- Exercise instructions
Omit the images, then output each of the records below exactly.

(Screenshot grounding data)
>>>

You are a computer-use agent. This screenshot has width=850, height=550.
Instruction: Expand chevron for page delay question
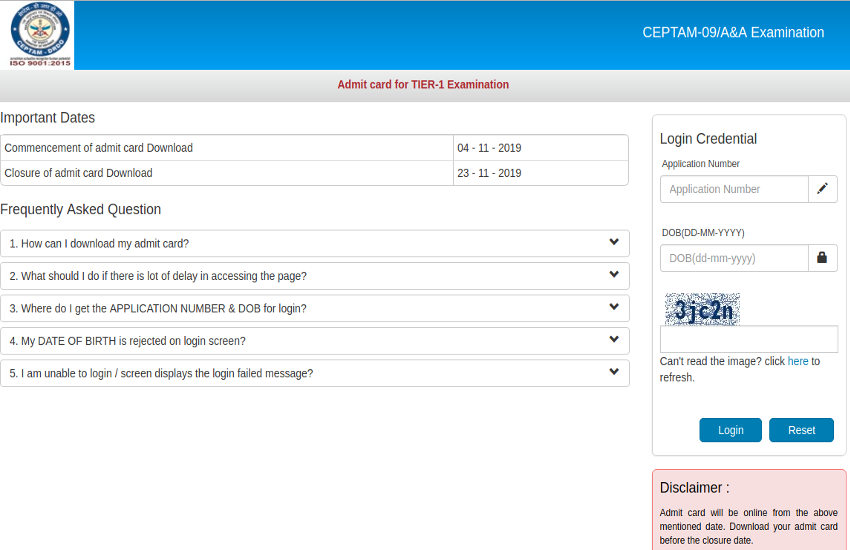point(614,275)
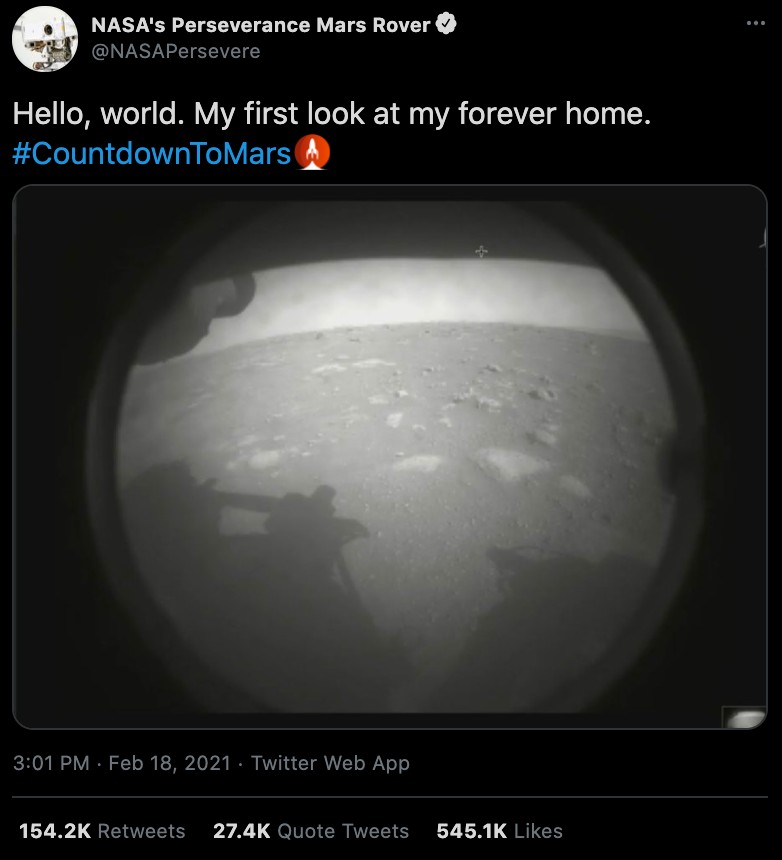Open the Twitter Web App source link
The height and width of the screenshot is (860, 782).
tap(330, 763)
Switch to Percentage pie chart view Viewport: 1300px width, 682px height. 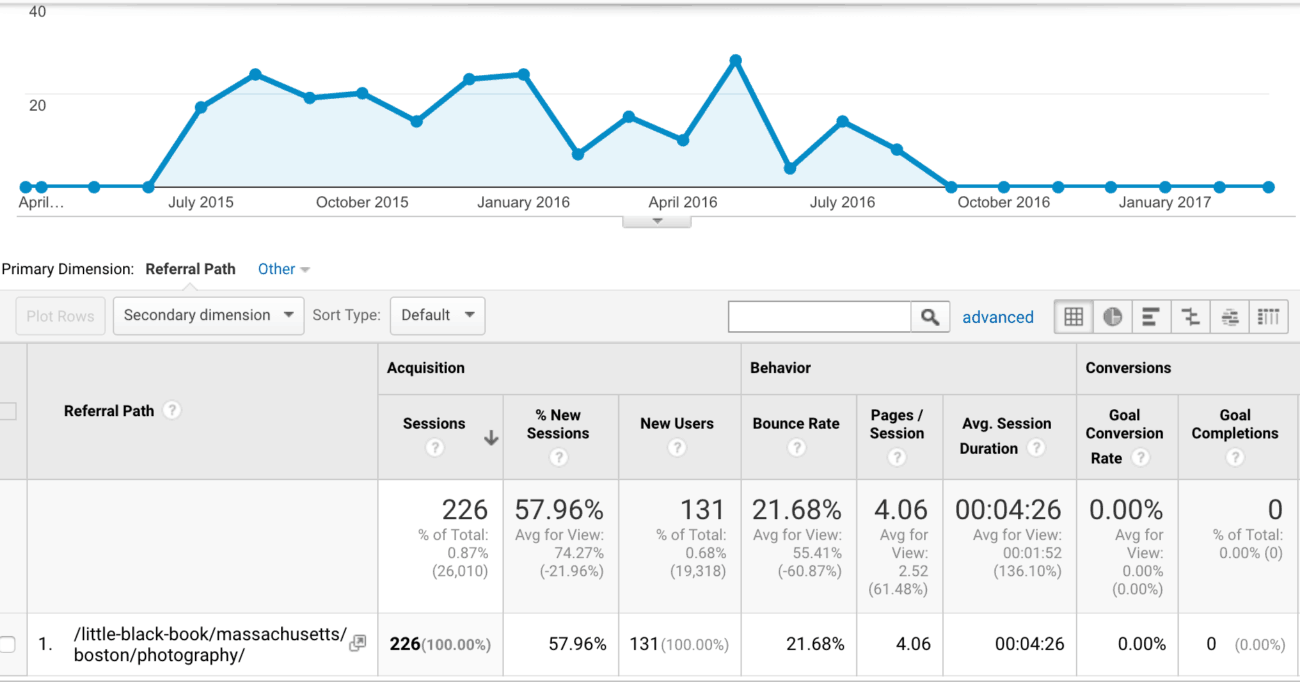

<<<

- Answer space
You are a computer-use agent. This screenshot has width=850, height=550.
Instruction: Expand chevron for page delay question
point(614,275)
Open the Twitter Web App source link
The height and width of the screenshot is (860, 782).
tap(330, 763)
Switch to Percentage pie chart view Viewport: 1300px width, 682px height. 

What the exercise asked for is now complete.